Das hatte er bereits vor geraumer Zeit klar gemacht. In Beantwortung der Motion «Es ist wichtig, die Hehlerei mit digitalen Daten zu bestrafen» vom Dezember 2022 lehnte es der Bundesrat nämlich ab, die Veröffentlichung rechtswidrig erhobener Daten unter eine neue Strafnorm zu stellen – ähnlich dem Hehlereiverbot im Strafgesetzbuch, wie es die damalige Motion verlangte.
Materielle Dinge und virtuelle Daten seien zwei Paar Schuhe, hielt der Bundesrat dagegen. Das Hehlereikonzept aus der physischen Welt könne nicht einfach ins Digitale verlängert werden.
In seiner Antwort auf das jüngste Postulat weist der Bundesrat ausserdem darauf hin, dass Strafgesetzbuch und Datenschutzgesetz bereits «Konstellationen» erfassen würden, in denen die Veröffentlichung bestimmter Daten (durch soziale oder private Medien, aber auch generell) verboten sind. Eine eigene Strafnorm sei demnach also nicht nötig.
Und schliesslich will der Bundesrat kein neues Strafregelwerk, weil immer der konkrete Einzelfall betrachtet werden müsse. Die Frage, in welchen Fällen illegal erlangte Informationen veröffentlicht werden dürfen und wann das private Interesse an Geheimhaltung überwiegt, sei «nicht pauschal und abstrakt» zu beantworten. Die Interessenabwägung, die das heute geltende Recht hier vorsieht, sei der richtige Ansatz.

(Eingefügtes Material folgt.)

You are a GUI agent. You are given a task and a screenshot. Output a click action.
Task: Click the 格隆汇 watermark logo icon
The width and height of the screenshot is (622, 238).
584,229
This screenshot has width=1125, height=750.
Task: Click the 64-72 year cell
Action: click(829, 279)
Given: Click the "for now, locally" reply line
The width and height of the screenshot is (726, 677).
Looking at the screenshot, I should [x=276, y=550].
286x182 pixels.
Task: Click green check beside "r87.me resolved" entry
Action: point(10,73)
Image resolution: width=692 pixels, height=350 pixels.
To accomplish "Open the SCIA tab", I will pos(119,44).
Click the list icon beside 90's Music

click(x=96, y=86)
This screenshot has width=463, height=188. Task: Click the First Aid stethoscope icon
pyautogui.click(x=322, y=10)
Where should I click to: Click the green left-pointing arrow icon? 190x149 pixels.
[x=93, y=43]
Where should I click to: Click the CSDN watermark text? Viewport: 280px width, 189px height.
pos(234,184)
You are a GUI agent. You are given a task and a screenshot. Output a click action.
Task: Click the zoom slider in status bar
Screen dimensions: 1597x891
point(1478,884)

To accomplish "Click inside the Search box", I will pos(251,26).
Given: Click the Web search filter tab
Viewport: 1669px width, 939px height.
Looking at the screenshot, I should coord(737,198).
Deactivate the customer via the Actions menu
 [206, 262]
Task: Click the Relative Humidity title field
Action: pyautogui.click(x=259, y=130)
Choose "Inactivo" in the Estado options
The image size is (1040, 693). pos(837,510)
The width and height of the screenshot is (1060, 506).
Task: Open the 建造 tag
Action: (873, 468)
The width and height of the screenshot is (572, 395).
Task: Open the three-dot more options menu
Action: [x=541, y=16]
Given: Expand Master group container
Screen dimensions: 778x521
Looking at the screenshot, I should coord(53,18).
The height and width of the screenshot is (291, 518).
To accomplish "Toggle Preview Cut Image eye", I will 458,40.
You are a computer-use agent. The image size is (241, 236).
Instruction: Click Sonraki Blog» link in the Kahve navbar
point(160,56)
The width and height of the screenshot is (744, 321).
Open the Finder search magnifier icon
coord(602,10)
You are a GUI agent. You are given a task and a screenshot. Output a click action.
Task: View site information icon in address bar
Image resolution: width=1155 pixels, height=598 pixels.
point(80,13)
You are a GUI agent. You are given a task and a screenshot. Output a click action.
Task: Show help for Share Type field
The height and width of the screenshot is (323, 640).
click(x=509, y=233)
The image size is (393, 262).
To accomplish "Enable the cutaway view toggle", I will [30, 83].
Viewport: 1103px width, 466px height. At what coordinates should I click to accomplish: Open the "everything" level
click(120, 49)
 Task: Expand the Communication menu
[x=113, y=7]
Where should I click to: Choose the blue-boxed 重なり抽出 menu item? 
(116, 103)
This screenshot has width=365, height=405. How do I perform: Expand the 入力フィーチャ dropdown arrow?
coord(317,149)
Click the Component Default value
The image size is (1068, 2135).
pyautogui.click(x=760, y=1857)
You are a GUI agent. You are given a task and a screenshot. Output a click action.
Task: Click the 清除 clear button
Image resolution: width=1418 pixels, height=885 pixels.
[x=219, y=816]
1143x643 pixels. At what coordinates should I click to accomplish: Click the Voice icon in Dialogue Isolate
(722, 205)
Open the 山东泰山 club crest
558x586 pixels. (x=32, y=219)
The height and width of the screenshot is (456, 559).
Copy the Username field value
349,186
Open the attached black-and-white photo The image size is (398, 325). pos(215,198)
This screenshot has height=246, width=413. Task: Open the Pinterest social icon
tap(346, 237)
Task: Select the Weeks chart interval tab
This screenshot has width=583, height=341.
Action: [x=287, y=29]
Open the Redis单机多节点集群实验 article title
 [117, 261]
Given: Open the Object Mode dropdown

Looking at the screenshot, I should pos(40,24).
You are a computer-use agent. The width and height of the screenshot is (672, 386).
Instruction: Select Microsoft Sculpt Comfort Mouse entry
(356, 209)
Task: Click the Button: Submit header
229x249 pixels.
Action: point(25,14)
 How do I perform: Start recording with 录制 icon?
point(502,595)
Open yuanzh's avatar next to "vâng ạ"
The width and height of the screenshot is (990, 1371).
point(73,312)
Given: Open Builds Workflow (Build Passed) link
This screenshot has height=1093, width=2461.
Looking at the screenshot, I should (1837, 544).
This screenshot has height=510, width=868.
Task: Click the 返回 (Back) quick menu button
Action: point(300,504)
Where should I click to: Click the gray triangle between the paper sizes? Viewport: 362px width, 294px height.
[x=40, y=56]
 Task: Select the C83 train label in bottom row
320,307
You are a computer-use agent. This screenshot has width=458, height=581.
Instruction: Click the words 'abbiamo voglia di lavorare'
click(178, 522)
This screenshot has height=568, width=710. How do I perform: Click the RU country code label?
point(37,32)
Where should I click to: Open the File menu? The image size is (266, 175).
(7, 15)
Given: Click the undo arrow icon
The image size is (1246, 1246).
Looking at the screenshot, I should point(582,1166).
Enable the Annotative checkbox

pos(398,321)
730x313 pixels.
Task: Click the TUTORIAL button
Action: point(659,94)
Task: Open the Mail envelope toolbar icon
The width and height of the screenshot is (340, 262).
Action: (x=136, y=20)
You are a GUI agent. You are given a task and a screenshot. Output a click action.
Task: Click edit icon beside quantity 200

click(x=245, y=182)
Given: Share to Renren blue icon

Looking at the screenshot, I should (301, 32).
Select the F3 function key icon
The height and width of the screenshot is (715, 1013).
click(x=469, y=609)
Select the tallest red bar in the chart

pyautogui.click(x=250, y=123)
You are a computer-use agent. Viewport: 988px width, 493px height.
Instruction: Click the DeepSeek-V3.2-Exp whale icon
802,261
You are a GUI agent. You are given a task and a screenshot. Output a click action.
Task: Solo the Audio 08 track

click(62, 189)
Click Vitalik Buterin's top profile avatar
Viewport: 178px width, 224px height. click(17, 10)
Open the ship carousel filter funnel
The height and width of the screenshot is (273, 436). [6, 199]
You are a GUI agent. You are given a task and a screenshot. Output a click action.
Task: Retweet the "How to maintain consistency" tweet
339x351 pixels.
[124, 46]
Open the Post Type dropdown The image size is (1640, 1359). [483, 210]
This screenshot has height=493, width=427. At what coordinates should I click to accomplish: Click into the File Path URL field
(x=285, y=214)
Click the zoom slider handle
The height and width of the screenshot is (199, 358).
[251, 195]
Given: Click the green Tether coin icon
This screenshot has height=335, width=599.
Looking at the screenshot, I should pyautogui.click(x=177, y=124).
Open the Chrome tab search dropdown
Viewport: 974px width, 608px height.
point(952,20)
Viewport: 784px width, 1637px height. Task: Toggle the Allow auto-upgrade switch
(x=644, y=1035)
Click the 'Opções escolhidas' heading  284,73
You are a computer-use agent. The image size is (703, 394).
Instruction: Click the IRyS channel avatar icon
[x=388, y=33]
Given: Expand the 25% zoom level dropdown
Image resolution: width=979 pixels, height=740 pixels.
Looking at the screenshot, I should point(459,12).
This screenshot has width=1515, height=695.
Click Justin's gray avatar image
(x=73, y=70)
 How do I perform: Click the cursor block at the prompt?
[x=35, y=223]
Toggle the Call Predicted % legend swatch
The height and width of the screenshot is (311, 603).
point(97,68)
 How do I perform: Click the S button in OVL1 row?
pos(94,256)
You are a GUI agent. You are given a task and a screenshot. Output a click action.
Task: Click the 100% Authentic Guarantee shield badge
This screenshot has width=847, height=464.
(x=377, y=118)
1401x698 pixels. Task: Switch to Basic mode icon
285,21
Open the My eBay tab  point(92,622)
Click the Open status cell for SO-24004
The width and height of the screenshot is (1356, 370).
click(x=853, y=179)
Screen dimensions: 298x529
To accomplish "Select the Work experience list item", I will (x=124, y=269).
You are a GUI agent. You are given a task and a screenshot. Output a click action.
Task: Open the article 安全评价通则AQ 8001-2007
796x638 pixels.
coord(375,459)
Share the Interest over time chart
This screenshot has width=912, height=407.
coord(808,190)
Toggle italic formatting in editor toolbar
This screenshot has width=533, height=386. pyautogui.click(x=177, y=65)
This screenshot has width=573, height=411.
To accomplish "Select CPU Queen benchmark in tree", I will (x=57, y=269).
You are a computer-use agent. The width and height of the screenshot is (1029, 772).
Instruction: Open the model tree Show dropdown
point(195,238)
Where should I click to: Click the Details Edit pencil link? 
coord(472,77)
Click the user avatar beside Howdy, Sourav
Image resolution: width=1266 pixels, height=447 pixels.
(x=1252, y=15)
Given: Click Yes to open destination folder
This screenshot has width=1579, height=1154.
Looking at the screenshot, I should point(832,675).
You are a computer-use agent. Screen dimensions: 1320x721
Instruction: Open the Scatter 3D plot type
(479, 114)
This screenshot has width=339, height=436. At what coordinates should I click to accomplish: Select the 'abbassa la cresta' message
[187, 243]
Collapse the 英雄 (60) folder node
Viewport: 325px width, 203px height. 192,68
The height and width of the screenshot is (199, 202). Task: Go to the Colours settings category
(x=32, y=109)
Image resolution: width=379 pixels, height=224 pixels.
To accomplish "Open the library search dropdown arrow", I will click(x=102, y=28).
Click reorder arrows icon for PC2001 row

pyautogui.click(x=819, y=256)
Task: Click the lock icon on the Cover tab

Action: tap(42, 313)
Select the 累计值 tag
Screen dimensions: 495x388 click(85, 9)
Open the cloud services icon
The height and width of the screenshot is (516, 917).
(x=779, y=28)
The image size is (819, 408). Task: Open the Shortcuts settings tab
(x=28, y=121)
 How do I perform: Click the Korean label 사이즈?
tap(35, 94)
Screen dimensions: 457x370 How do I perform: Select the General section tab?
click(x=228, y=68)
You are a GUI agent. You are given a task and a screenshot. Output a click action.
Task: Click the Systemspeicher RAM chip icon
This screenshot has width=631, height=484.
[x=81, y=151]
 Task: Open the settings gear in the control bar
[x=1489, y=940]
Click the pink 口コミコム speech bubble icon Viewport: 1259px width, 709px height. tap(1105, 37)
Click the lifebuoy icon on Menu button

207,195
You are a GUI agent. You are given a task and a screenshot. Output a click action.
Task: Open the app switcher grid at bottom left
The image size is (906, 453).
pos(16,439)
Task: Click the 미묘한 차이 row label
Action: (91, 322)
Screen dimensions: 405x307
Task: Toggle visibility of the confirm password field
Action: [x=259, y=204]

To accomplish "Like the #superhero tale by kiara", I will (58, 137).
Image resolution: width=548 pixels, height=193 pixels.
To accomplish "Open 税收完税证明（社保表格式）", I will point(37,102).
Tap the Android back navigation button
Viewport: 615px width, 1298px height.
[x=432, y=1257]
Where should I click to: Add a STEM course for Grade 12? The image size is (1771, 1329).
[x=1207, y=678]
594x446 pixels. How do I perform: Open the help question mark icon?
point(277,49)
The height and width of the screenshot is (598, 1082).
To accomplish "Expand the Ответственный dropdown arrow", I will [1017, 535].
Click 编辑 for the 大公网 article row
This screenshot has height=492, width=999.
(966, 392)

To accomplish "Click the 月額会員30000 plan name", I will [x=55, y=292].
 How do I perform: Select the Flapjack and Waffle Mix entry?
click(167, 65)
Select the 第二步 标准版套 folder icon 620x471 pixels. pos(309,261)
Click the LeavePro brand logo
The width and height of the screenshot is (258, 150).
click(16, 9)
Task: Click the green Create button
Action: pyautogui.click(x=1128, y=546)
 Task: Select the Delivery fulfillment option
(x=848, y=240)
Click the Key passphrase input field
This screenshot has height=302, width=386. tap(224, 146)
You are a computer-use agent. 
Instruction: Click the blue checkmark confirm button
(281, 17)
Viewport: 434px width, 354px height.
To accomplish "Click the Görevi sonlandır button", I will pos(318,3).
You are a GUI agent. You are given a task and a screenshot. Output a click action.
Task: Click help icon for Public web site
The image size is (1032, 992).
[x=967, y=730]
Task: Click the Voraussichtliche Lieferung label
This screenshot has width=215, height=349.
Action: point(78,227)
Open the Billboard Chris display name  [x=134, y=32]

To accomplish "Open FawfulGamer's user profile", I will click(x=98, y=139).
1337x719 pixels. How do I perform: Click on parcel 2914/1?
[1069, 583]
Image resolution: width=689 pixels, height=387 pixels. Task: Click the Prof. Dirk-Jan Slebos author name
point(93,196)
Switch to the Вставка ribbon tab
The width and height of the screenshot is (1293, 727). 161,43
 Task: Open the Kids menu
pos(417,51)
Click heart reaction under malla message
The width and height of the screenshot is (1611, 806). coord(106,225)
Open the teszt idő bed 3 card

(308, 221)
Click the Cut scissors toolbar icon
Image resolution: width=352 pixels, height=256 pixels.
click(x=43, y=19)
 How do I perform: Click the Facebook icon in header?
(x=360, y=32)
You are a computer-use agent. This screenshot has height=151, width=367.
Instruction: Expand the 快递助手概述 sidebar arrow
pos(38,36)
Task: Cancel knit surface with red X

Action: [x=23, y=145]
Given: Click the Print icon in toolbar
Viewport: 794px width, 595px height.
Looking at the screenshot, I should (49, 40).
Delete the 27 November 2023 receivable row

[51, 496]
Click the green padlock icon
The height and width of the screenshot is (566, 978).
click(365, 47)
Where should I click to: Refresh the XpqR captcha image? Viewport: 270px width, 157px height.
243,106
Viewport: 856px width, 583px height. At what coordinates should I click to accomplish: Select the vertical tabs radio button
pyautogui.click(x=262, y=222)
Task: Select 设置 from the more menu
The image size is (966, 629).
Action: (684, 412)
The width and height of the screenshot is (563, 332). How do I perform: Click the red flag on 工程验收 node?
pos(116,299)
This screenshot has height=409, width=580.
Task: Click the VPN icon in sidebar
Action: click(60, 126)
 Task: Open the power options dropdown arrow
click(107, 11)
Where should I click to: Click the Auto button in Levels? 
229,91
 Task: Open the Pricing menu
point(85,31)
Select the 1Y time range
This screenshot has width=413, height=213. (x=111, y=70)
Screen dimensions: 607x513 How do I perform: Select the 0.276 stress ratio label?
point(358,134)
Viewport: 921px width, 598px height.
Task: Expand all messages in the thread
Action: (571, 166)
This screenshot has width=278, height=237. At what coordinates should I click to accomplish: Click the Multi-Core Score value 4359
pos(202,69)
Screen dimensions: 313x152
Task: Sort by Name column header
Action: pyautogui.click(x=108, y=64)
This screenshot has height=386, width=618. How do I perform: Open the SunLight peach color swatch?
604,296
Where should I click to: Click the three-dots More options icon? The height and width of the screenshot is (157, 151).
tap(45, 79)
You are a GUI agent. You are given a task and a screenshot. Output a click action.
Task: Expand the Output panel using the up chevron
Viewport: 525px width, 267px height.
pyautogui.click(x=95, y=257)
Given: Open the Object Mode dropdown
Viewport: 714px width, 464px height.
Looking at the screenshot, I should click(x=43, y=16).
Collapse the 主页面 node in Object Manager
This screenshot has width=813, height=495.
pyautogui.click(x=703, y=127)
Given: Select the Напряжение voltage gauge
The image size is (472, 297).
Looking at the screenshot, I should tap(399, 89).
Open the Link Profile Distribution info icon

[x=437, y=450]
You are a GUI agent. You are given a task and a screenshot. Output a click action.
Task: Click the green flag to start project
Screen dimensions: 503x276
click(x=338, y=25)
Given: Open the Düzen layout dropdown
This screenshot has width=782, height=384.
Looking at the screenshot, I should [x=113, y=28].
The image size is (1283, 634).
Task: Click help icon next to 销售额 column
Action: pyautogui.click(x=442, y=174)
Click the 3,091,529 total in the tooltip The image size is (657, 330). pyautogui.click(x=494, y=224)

«Ziel des Postulats ist der Schutz sensibler persönlicher Daten. Der Schutz von Persönlichkeitsrechten und sensiblen Daten ist den Medienschaffenden ebenfalls ein Anliegen. Der Pressekodex sieht diesbezüglich klare Pflichten vor. Journalistinnen und Journalisten müssen das überwiegende öffentliche Interesse sorgfältig abwägen und dürfen nur relevante Informationen publizieren», bringt Hirschi in Erinnerung, was unter der Bundeshauskuppel gelegentlich in Vergessenheit gerät.